_Task goal_:
Somewhere below is a line with "The height and width of the screenshot is (278, 578)." and, later, a line with "Click the clear"; repeat those two lines and all the lines between them, exactly as they are.

_Records from a data collection_:

----

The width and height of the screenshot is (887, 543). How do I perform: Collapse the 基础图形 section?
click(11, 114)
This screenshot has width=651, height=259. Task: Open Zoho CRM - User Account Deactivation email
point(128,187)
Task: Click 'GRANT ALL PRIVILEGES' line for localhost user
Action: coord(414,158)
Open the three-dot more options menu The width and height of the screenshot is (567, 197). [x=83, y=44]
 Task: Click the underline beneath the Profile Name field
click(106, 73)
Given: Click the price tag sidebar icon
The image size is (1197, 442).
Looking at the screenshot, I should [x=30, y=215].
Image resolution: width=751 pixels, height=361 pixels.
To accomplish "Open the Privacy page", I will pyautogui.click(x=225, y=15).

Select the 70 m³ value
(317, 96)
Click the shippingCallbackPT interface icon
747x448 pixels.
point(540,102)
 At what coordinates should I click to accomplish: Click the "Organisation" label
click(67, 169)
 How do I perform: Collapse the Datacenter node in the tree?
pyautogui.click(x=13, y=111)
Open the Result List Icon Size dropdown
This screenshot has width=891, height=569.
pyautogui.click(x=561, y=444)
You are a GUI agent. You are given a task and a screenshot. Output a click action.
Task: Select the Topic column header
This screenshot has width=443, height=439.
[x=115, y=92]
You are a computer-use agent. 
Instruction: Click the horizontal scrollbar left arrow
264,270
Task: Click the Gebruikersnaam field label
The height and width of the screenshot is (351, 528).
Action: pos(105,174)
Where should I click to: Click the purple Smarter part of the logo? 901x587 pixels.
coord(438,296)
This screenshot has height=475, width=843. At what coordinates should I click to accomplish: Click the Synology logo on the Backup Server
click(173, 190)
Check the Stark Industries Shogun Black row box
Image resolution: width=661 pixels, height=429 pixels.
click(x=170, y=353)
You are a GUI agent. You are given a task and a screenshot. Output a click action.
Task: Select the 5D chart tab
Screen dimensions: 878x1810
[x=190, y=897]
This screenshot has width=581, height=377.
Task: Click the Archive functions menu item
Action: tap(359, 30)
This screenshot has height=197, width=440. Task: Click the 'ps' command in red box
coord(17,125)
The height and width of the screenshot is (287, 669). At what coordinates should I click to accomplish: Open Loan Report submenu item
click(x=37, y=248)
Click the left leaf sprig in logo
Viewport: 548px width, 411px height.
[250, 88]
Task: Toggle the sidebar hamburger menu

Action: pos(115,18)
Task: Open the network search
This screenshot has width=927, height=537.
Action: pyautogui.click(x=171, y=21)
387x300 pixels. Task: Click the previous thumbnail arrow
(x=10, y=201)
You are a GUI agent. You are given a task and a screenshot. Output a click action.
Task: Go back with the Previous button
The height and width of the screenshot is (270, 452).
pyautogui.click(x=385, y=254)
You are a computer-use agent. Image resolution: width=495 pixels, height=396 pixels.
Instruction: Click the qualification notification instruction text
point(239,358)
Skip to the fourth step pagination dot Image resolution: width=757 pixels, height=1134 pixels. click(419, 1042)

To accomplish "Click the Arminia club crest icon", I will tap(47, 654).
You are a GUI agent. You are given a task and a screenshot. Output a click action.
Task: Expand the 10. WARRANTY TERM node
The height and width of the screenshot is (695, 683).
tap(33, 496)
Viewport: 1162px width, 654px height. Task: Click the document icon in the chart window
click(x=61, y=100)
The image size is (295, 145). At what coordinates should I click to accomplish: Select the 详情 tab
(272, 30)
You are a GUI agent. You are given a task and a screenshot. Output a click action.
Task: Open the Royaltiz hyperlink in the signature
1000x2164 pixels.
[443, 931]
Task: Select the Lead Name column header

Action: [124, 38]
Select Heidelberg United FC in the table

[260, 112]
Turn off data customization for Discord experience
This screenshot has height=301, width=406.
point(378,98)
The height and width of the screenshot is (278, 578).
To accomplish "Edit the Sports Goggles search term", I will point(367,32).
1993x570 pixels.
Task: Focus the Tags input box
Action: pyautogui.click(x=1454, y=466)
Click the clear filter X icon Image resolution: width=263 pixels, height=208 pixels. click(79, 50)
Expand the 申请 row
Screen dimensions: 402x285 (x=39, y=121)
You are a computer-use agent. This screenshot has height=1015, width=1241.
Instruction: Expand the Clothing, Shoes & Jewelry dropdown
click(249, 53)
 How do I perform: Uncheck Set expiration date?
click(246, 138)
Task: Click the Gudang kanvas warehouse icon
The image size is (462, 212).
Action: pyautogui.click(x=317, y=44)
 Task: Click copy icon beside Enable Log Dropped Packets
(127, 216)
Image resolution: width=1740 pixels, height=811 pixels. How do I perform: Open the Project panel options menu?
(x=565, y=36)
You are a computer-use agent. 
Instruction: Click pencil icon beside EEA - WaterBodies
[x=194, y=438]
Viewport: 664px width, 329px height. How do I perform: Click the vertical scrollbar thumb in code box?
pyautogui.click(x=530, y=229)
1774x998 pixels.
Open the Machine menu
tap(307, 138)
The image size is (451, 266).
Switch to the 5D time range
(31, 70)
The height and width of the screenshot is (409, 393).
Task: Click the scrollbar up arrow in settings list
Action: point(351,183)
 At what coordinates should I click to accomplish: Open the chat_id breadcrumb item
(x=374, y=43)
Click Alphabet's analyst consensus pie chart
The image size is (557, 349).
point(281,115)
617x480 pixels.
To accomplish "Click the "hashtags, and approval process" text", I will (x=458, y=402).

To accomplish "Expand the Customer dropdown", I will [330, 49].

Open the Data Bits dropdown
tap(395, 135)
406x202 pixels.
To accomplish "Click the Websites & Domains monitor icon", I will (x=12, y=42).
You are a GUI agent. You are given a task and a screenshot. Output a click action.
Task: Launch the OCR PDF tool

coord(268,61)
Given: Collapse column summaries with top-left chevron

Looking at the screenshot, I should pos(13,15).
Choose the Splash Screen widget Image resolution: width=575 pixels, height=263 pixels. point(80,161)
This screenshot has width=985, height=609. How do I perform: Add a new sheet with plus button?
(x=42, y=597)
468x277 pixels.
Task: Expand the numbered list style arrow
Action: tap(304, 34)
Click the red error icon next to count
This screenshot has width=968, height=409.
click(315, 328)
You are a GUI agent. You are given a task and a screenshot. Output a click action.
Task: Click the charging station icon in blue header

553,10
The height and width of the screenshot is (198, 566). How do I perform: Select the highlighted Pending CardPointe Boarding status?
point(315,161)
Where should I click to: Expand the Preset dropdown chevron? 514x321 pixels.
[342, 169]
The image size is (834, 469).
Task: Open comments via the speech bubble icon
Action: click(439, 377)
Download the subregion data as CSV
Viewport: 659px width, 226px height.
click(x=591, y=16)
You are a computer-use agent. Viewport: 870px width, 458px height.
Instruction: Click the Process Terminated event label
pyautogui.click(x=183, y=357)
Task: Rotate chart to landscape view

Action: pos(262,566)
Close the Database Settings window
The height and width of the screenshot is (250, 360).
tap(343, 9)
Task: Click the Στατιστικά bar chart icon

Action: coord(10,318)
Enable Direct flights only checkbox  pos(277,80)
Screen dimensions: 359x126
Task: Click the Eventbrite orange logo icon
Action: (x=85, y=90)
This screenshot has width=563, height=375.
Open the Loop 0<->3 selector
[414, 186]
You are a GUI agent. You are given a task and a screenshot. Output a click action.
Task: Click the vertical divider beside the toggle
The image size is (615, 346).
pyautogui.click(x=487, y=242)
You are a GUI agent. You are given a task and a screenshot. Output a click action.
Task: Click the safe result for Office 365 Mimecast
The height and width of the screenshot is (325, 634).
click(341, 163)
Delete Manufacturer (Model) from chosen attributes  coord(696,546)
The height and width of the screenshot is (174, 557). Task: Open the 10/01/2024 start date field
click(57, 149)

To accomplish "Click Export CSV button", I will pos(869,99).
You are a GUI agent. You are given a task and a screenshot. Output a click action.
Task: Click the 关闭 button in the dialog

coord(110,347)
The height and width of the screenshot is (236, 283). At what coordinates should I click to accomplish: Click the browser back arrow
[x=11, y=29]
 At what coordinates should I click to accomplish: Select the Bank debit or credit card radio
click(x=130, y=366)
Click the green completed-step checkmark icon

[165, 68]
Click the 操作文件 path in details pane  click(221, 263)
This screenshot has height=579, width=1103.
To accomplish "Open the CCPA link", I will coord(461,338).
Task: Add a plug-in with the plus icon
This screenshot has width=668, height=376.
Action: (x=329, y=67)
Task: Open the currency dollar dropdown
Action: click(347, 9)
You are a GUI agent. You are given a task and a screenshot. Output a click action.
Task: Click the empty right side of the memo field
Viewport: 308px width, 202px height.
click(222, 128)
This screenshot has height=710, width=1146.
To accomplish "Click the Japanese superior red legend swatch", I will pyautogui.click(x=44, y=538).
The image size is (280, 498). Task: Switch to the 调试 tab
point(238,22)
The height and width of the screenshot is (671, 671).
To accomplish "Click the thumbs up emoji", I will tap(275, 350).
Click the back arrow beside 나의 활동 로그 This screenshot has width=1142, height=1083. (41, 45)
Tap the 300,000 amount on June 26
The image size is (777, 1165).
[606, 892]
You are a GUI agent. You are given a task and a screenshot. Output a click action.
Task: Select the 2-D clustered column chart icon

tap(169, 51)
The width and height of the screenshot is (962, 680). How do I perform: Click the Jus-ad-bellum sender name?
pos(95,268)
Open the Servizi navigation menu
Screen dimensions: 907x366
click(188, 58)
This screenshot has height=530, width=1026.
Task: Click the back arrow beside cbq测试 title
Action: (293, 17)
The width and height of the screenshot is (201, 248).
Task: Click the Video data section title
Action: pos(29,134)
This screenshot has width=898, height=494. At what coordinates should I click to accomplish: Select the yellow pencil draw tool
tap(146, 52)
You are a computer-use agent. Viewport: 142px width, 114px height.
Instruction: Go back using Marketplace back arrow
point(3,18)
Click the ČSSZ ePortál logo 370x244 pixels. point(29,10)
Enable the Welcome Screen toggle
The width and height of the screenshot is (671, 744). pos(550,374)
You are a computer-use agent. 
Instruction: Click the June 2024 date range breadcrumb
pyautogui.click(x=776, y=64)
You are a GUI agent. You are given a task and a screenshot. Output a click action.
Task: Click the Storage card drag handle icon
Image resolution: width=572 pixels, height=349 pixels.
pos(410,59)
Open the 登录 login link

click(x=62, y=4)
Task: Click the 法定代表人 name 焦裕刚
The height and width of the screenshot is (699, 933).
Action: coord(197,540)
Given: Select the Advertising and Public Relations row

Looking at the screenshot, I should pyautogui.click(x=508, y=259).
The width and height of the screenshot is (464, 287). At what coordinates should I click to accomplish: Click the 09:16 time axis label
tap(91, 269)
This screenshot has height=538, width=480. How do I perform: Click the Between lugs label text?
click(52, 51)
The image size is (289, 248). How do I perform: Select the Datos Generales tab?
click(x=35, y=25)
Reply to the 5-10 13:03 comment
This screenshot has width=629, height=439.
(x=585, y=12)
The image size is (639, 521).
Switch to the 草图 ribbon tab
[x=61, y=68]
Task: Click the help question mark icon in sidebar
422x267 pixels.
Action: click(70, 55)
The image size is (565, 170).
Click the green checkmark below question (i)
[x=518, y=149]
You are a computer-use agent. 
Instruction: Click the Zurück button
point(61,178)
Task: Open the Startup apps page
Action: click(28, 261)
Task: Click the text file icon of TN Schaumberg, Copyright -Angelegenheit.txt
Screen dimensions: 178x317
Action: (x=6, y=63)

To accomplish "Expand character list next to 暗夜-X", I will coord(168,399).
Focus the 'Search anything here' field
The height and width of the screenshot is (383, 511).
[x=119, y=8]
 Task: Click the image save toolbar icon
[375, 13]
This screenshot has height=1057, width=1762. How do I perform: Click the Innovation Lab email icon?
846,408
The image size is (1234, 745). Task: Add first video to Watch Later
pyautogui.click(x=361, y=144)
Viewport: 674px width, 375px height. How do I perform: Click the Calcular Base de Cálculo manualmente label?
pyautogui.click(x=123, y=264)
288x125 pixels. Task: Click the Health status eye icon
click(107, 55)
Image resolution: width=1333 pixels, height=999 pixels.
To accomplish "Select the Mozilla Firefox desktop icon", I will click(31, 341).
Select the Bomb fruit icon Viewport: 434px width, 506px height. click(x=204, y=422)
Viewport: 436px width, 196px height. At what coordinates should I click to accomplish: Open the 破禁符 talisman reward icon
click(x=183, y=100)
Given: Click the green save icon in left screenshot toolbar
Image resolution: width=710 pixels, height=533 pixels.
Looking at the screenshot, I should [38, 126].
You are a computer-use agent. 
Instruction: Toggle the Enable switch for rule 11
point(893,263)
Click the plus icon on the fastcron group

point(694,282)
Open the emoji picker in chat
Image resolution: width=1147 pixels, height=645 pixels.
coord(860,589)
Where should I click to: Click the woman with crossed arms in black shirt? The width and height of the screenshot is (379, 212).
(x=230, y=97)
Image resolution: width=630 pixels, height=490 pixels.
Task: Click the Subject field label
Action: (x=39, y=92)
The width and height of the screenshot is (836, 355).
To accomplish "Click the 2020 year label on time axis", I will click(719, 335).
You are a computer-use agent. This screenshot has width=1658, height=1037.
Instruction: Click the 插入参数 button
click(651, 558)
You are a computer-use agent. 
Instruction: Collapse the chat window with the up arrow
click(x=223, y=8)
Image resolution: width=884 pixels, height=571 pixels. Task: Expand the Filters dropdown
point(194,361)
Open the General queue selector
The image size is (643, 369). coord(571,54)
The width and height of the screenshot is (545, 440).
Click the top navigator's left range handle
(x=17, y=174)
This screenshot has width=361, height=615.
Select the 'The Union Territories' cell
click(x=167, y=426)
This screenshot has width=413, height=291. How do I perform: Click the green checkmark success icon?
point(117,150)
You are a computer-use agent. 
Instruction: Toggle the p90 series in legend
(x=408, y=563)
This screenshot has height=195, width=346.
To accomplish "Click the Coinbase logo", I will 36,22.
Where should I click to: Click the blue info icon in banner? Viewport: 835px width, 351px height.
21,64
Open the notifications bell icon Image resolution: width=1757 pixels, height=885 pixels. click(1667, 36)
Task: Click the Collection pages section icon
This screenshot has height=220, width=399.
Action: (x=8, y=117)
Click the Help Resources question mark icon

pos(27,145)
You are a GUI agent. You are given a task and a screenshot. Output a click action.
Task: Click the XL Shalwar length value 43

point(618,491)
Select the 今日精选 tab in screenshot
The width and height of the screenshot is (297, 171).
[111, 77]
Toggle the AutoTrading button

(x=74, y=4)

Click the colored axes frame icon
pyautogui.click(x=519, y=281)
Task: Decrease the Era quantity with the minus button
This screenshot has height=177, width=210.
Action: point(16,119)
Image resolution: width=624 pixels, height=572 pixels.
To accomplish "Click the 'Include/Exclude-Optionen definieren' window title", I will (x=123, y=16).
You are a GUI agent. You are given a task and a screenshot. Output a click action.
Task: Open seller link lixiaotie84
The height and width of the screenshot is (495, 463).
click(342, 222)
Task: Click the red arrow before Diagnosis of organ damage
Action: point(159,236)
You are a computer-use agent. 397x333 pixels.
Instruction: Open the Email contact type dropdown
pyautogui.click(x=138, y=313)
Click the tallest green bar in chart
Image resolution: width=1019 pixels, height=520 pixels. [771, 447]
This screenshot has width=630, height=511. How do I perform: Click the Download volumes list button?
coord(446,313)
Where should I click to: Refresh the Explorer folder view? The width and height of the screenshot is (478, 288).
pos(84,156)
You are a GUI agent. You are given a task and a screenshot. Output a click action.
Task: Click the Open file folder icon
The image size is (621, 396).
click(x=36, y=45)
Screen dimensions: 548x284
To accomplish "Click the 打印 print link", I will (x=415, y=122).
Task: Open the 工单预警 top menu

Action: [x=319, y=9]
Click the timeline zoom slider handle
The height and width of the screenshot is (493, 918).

----

_Solution to this task_:
The height and width of the screenshot is (278, 578).
To accomplish "Edit the Sports Goggles search term", I will point(367,32).
1993x570 pixels.
Task: Focus the Tags input box
Action: pyautogui.click(x=1454, y=466)
Click the clear filter X icon Image resolution: width=263 pixels, height=208 pixels. click(79, 50)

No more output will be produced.